Sunday, April 5, 2009

How soon is now?

I imagine doing all sorts of destructive behaviour these days. Every time Joe comes in from outside after smoking I feel envious that I am "not allowed" to smoke. I haven't smoked in over 18 months and I think about it more and more every day.

There's nothing that I would like more than to spend the rest of my life drinking, smoking and enjoying prescription medications. I believe the term is "Comfortably Numb".

Sadly, I don't have the budget for such an endeavour. Mayhaps I should start buying lottery tickets just to fund it?

Three words:

Re-prioritize
Redefine
Adapt

On one hand, I'm told that I need to do these things so I can be "happy".
On the other hand, I'm told that I have to go slowly, patiently and scale back my expectations or I'll never be "happy". Live in the now, she says.

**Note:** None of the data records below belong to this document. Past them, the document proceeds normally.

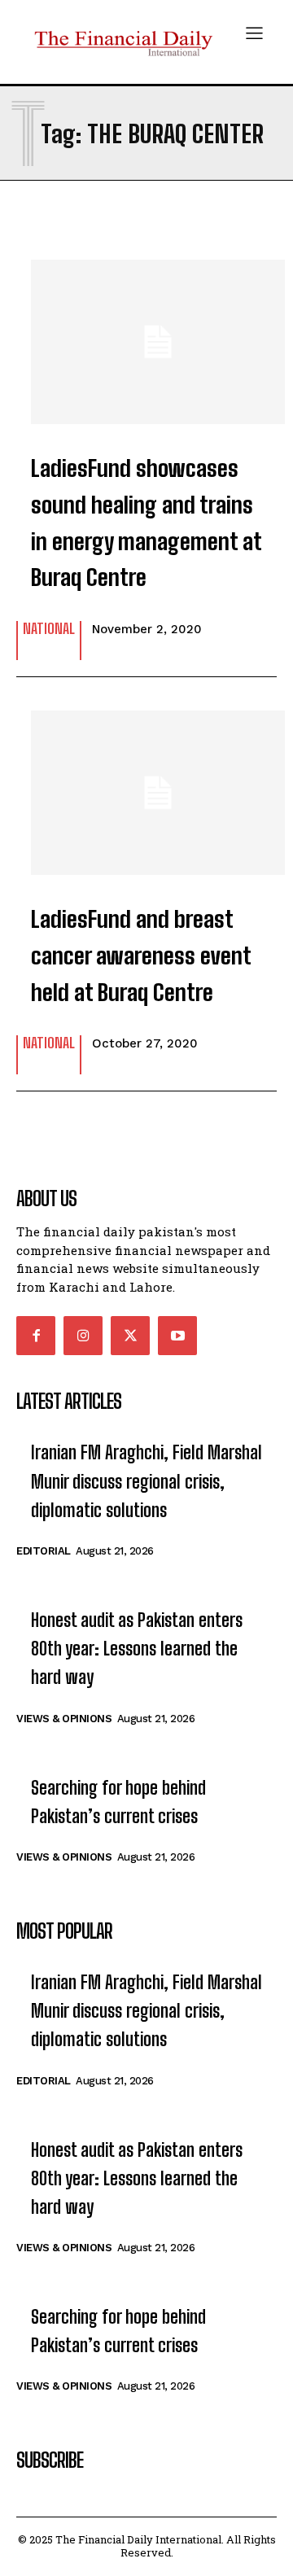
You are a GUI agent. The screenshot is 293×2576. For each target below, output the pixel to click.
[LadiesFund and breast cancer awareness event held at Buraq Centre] (146, 784)
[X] (130, 1335)
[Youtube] (177, 1335)
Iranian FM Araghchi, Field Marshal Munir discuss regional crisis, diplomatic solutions (146, 1480)
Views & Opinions (64, 1718)
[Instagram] (83, 1335)
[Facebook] (35, 1335)
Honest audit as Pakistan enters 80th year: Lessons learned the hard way (137, 1648)
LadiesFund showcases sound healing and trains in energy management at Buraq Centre (146, 522)
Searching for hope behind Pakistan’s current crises (118, 1802)
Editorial (43, 1551)
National (49, 629)
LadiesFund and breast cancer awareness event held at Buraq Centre (141, 955)
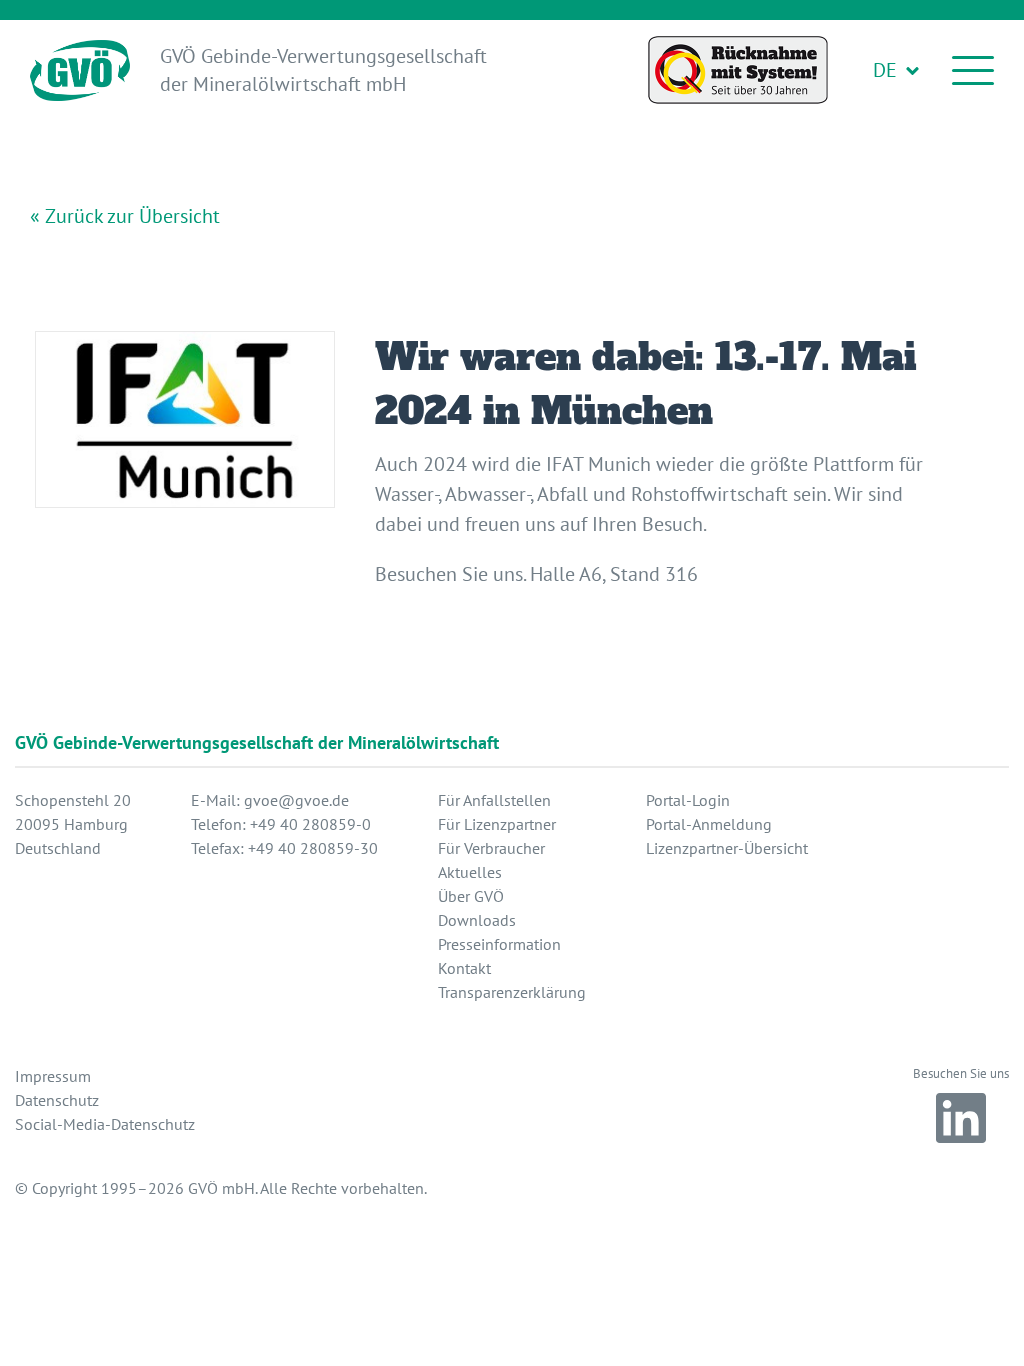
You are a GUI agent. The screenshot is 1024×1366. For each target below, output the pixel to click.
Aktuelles (470, 872)
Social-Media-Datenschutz (105, 1124)
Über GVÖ (471, 896)
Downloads (477, 920)
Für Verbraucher (491, 848)
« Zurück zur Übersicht (125, 216)
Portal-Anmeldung (709, 824)
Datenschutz (57, 1100)
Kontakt (464, 968)
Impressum (53, 1076)
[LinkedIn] (961, 1118)
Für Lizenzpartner (497, 824)
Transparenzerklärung (512, 992)
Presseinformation (499, 944)
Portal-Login (688, 800)
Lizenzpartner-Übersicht (727, 848)
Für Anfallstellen (494, 800)
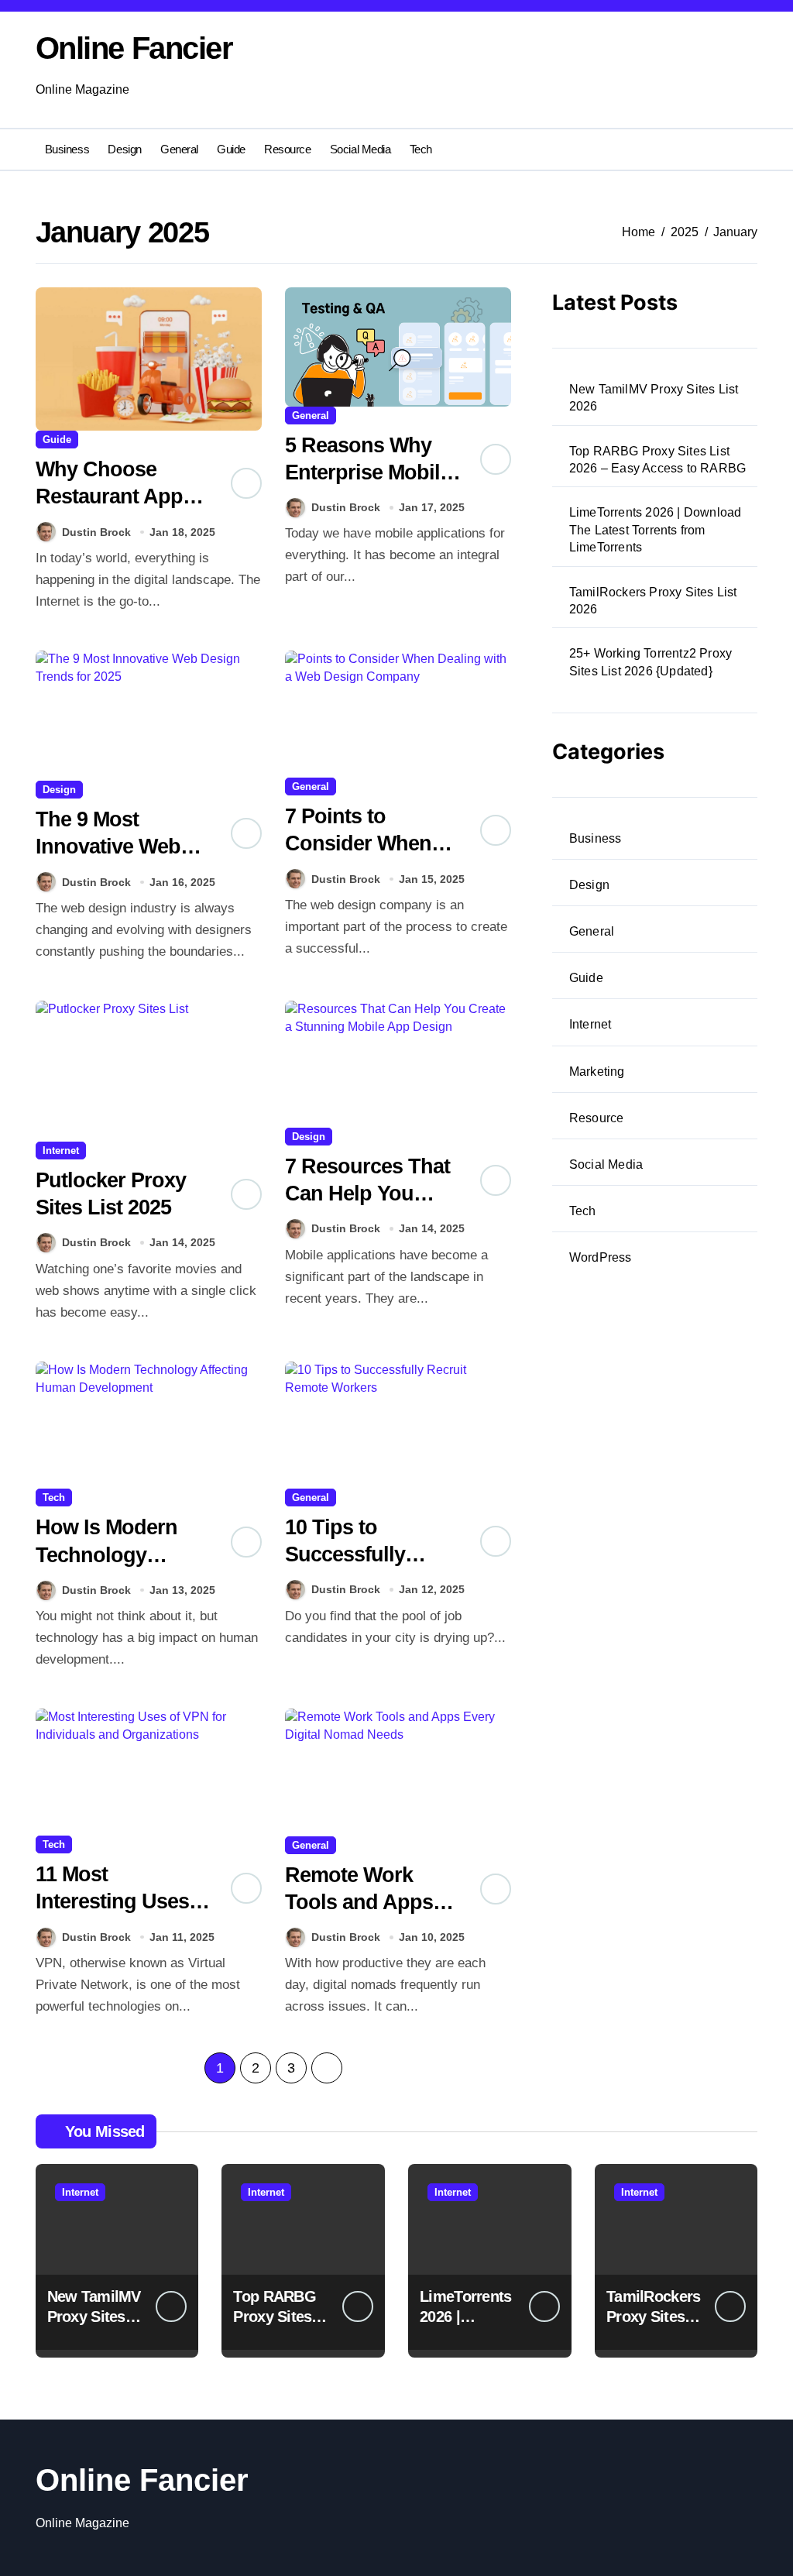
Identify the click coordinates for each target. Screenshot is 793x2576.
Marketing (597, 1071)
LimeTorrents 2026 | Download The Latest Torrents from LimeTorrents (655, 530)
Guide (231, 149)
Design (124, 149)
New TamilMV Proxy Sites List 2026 (654, 398)
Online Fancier (134, 48)
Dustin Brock (96, 532)
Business (67, 149)
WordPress (600, 1257)
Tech (421, 149)
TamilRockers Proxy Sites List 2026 (653, 601)
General (179, 149)
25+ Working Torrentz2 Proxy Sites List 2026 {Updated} (650, 662)
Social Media (360, 149)
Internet (61, 1150)
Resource (287, 149)
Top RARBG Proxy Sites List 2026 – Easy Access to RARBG (657, 460)
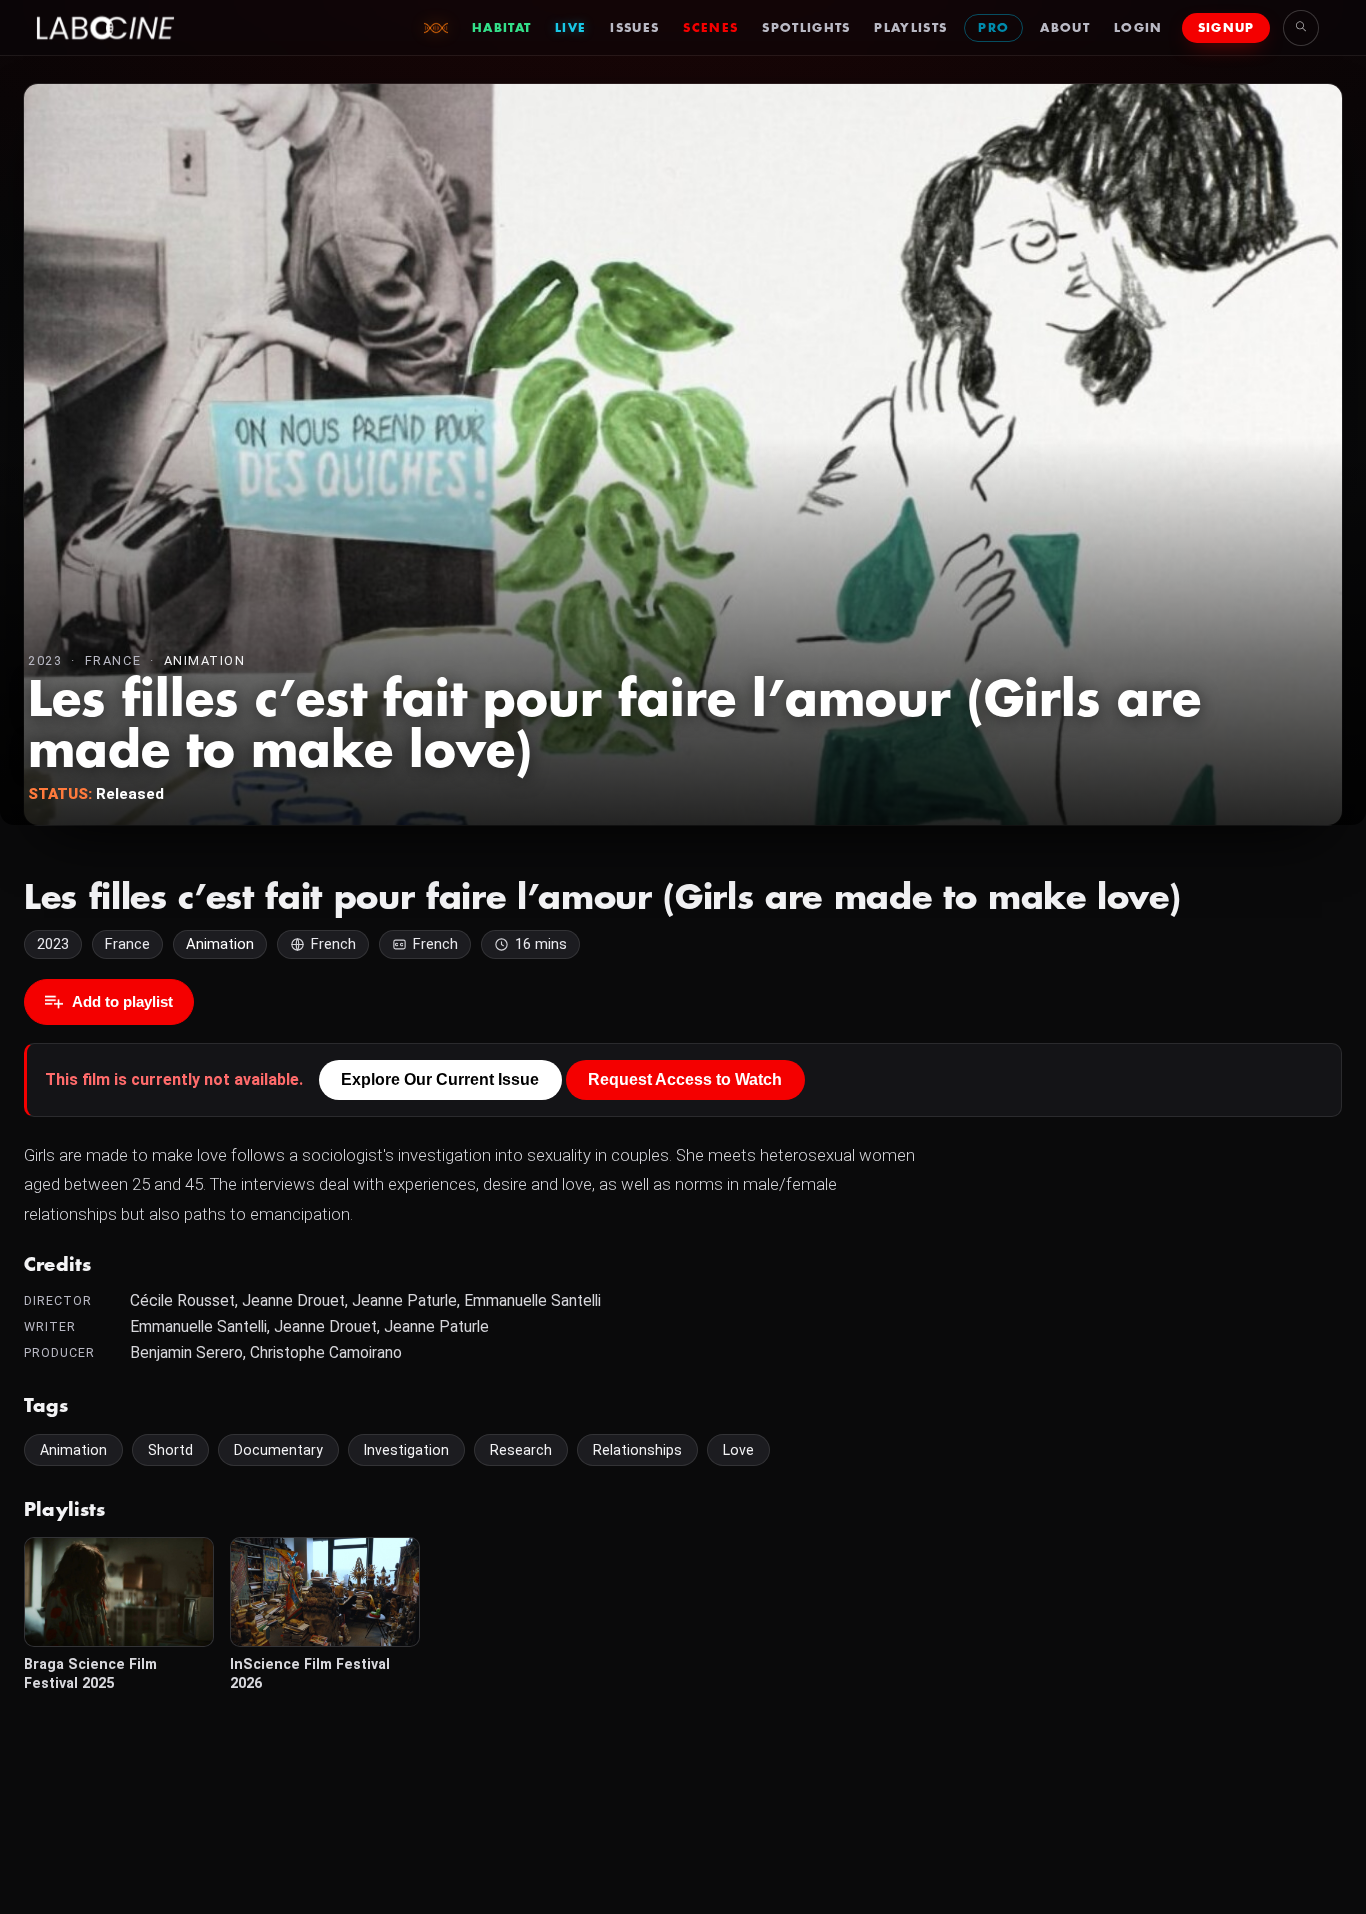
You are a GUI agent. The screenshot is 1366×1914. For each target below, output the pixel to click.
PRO (993, 28)
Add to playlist (122, 1001)
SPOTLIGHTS (806, 28)
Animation (205, 660)
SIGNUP (1226, 28)
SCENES (710, 28)
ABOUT (1065, 28)
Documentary (278, 1450)
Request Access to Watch (685, 1079)
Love (738, 1450)
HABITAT (501, 28)
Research (521, 1450)
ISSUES (634, 28)
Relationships (637, 1450)
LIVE (570, 28)
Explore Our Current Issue (440, 1079)
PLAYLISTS (910, 28)
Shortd (170, 1450)
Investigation (406, 1450)
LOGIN (1138, 28)
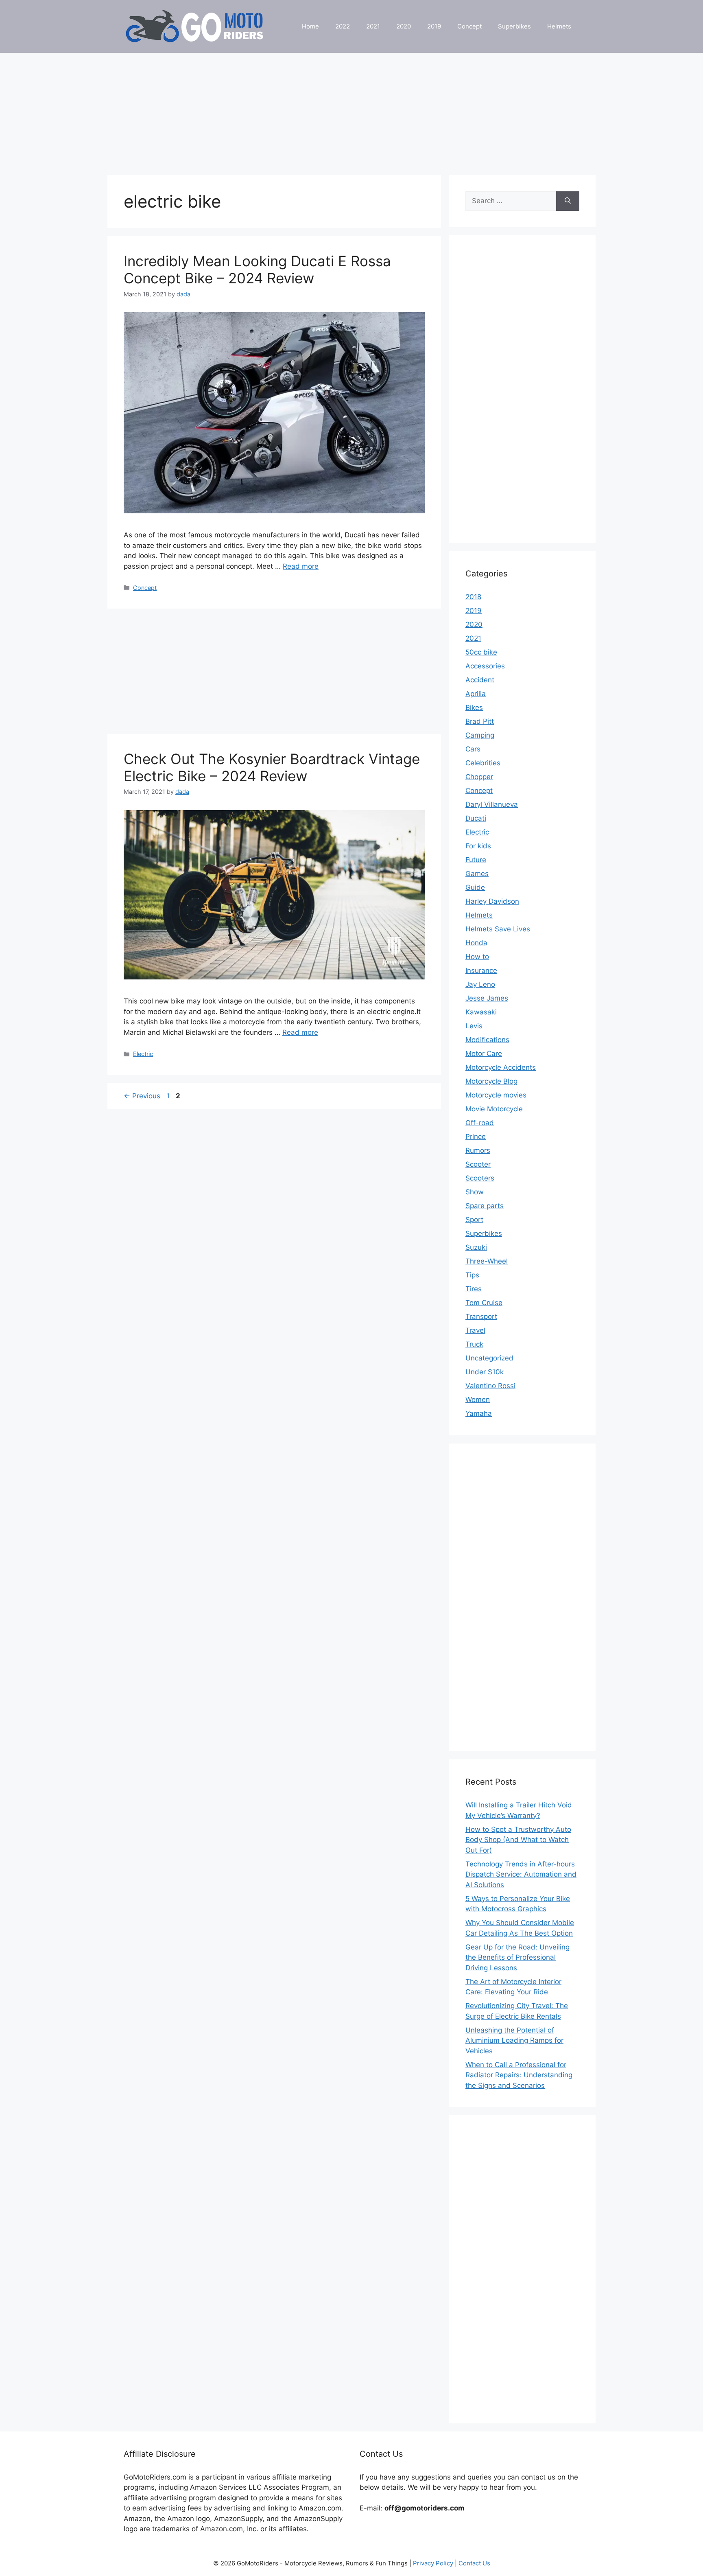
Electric (143, 1053)
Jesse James (486, 998)
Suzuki (476, 1247)
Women (477, 1399)
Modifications (487, 1040)
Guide (475, 887)
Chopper (479, 777)
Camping (479, 735)
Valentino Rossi (490, 1386)
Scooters (479, 1178)
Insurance (481, 970)
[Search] (567, 201)
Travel (475, 1330)
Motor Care (483, 1053)
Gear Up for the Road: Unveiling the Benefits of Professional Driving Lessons (517, 1957)
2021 (373, 26)
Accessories (485, 666)
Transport (481, 1316)
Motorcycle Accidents (500, 1067)
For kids (478, 846)
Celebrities (482, 763)
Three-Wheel (486, 1261)
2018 (473, 597)
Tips (472, 1275)
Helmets (559, 26)
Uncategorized (489, 1358)
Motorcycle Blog (491, 1081)
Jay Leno (480, 984)
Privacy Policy (433, 2563)
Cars (472, 749)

NOW SUCKS. I don't want to live in this Now. I want to live in someone else's Now. I've been trying to live in some other Now for my entire fucking life, and now I'm told that I absolutely have no other fucking choice but to live in this one?

I give up. I can't live like this and I can't live the way that I want to. I will call the authorities that need calling tomorrow morning. I'll try to fake some sort of hope to save those around me from any sort of discomfort. Today is the last day I talk about anything negative in public.

Only sunshine, lollipops and rainbows for this woman... or she'll say nothing at all.